Nicholas_Bokulich · May 1, 2018, 12:51pm

The latter. You can use q2-cutadapt to trim out adapters/primers.

Yes, unless if those reads are absurdly short. If you are using 16S amplicons, there should not be a vast amount of variation, though sometimes those variants are interesting/rare but real organisms. There should probably be a narrow distribution of the most abundant seqs, and anything much shorter than that may be artifact/poorly joined reads — but if you're concerned you could blast a couple of these before deciding whether to use a higher length threshold.

You will of course lose a certain amount of information but no it should not impact classification too much. As I mentioned above, 16S gene domains should have a fairly narrow length distribution so trimming to the shortest joined read should still get "in the ballpark" of this length distribution. If you are using ITS or another length-variable marker gene then yes, you may be losing useful information for classification (but such variable genes are often also so heterogeneous that the truncated read may still contain enough information for a good classification).

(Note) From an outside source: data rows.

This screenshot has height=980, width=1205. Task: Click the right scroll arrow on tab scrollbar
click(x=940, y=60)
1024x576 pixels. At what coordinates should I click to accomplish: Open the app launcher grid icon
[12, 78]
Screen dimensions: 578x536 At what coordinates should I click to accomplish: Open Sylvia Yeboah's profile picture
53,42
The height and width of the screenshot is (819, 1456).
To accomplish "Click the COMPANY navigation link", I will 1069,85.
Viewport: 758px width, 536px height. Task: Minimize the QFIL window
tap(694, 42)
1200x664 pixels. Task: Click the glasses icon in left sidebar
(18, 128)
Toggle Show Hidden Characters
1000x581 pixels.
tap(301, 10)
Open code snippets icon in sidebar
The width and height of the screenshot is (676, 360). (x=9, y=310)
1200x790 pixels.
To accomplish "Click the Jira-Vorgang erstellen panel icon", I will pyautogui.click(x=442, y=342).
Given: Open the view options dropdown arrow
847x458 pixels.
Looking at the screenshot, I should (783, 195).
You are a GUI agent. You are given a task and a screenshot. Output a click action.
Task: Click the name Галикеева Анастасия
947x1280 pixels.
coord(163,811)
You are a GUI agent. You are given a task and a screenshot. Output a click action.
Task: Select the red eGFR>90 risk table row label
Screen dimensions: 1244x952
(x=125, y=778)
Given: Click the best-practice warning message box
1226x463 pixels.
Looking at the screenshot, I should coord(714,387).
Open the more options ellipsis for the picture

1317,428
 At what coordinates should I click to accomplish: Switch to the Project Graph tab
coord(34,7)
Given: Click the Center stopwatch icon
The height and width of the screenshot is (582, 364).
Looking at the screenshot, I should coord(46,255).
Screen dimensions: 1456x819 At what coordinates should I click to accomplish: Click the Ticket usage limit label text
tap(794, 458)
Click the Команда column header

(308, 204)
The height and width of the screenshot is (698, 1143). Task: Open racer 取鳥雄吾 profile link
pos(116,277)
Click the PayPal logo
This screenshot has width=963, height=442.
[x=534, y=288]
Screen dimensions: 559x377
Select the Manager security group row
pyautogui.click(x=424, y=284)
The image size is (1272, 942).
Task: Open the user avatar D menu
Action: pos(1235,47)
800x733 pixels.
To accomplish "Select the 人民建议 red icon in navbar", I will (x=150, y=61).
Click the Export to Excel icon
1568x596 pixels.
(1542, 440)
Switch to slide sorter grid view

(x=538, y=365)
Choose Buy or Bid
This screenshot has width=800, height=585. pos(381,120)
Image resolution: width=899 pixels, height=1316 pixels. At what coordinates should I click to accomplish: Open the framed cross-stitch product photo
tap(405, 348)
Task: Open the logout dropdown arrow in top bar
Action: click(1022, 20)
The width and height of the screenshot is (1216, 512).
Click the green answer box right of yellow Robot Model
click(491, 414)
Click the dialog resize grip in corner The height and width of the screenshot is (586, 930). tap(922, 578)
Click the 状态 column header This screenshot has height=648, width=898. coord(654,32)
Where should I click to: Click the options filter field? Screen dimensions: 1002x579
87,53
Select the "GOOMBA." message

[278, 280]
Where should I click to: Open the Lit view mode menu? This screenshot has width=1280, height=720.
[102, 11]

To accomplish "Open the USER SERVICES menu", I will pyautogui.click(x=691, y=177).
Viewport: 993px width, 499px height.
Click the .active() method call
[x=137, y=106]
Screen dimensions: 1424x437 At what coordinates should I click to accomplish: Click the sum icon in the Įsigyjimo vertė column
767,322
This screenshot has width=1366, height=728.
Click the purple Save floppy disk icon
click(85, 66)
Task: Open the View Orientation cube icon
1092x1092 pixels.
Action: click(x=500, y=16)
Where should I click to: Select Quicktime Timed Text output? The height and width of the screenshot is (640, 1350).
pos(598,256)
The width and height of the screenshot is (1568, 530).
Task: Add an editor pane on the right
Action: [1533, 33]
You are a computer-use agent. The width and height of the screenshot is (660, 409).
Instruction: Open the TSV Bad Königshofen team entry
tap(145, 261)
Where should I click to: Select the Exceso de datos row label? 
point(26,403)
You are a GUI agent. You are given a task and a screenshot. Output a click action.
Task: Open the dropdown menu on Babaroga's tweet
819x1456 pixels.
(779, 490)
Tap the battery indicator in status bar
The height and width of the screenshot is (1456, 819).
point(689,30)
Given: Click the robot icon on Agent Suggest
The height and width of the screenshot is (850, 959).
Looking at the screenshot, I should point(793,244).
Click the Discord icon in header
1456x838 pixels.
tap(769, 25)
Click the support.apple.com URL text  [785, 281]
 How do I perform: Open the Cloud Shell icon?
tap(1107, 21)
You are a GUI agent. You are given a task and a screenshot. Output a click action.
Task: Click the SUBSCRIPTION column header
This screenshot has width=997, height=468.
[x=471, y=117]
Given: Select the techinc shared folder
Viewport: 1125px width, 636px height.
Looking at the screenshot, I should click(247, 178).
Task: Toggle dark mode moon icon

See the text and notes in this tutorial section. We do recommend trimming (for 16S) and yes it does impact quality, but in my experience it does not make that much of a difference. Extracting the correct domain with the correct PCR primers is more impactful that trimming to the precise trim length. If you are constrained (e.g., by memory or time) then this step is not critical and using an appropriate pre-trained classifier will be fine.

I hope that helps!